In the present study, the biochemical assessment of biomarkers of bone turnover correlated well with the radiographic and histometric measurements as a significant increase in serum alkaline phosphatase level, a marker of osteoblast phenotype (Wong et al., 1990), and a decrease in serum calcium level (although not significant) indicating bone formation was found in ligated and CsA-treated rats (Group IV) compared to only ligated rats (Group III). These biochemical findings could not be compared to any other data from previous studies as in only one study suggesting the diminished periodontal breakdown after CsA therapy, no biochemical assessment has been done (Cox et al., 1987). It has been reported that decreased serum calcium levels could be a non-spesific effect of CsA due to an increased excretion by kidney (Mason, 1990). However, based on the decreased ABL and increased NABF% in Group IV it is relevant to assume that decreased calcium level in this group might be more related to the diminished alveolar bone resorption compared to Group III.

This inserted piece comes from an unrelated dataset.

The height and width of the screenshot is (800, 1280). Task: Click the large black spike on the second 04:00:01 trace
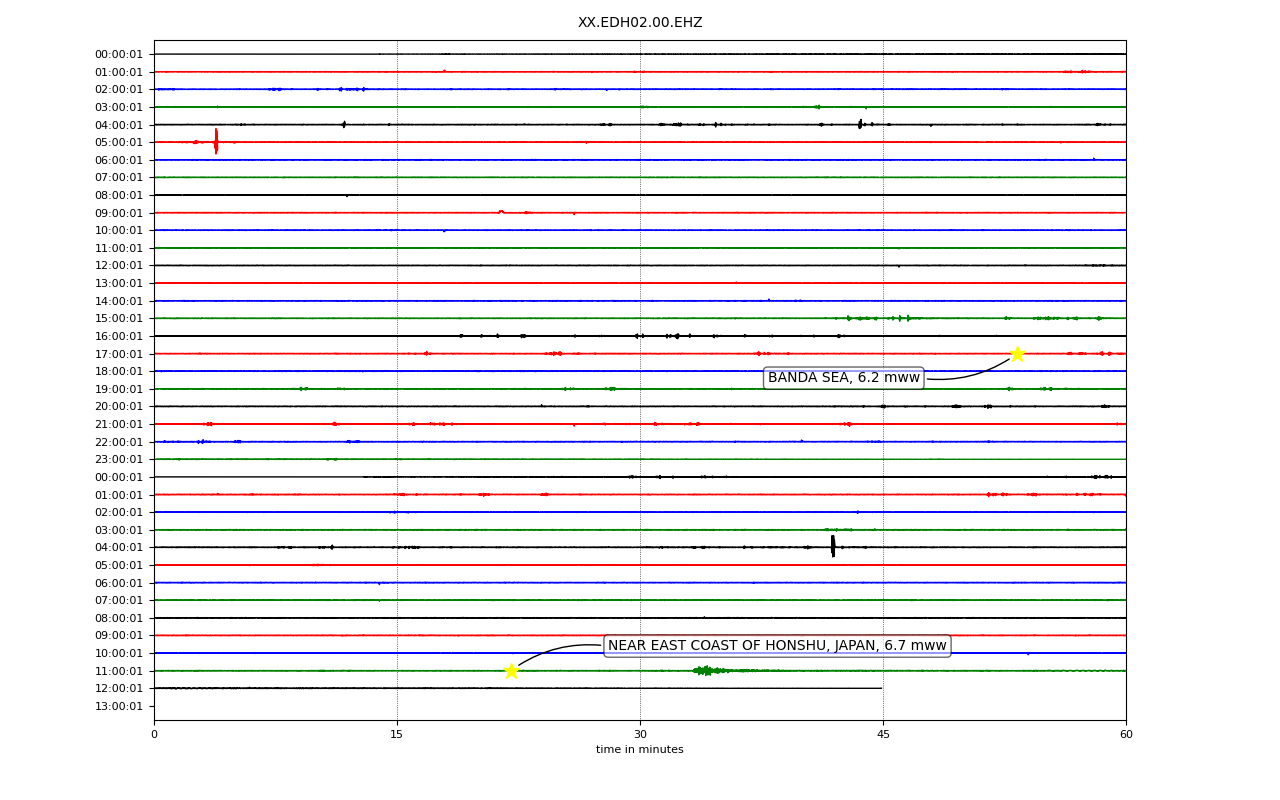833,546
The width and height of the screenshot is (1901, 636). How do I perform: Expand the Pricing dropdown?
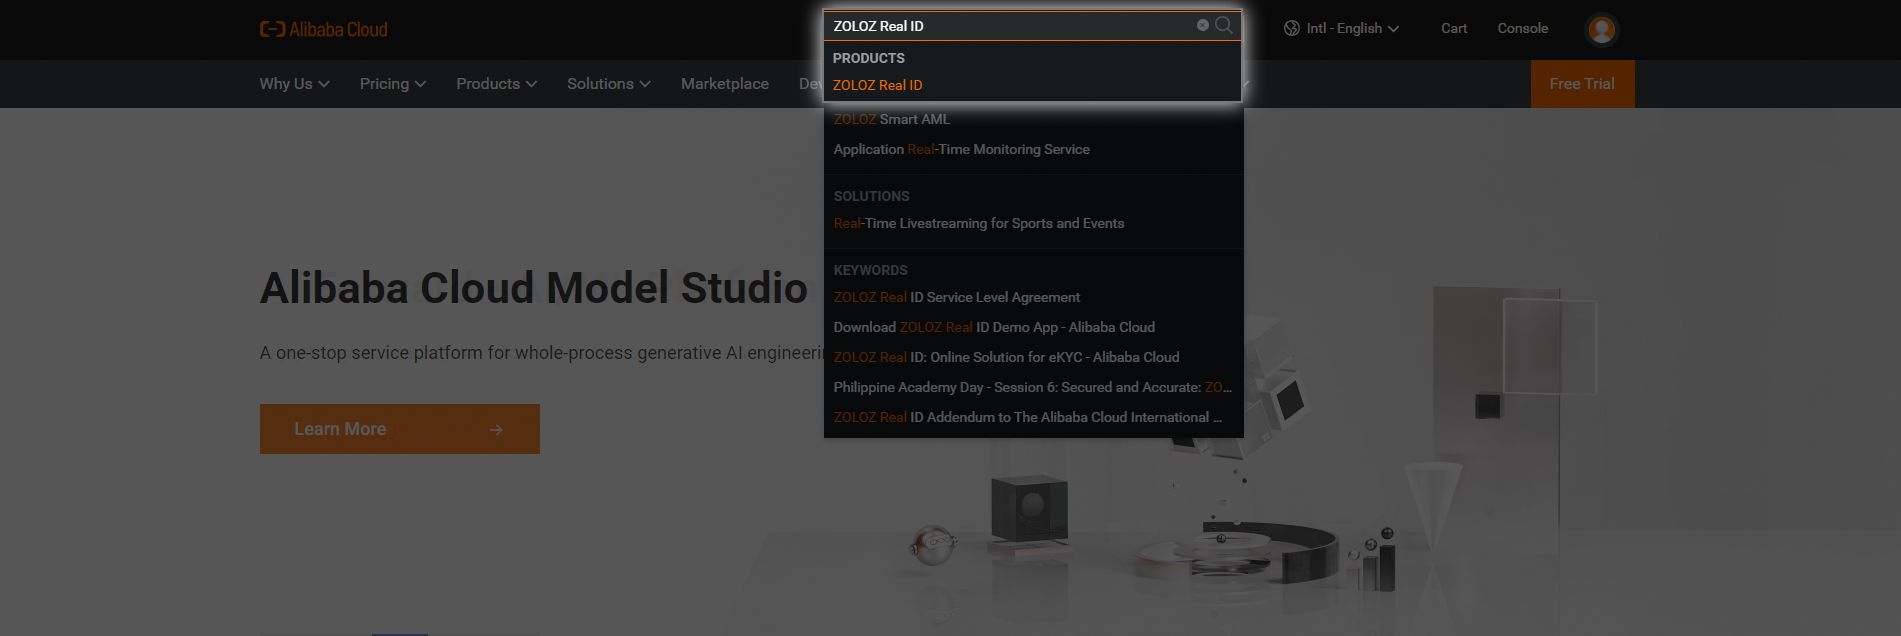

Within the limits of this study, it can be concluded that CsA at immunosupressive levels has no effect on alveolar bone balance of the healthy periodontium. However, in the presence of periodontal disease, CsA treatment may bring out an imbalance in the alveolar bone homeostasis by decreasing resorption and stimulating formation of alveolar bone in rats. Nevertheless, detailed studies are still needed to clarify the possible cellular and molecular mechanisms involved in the effect of immunosupressive drugs on the periodontium.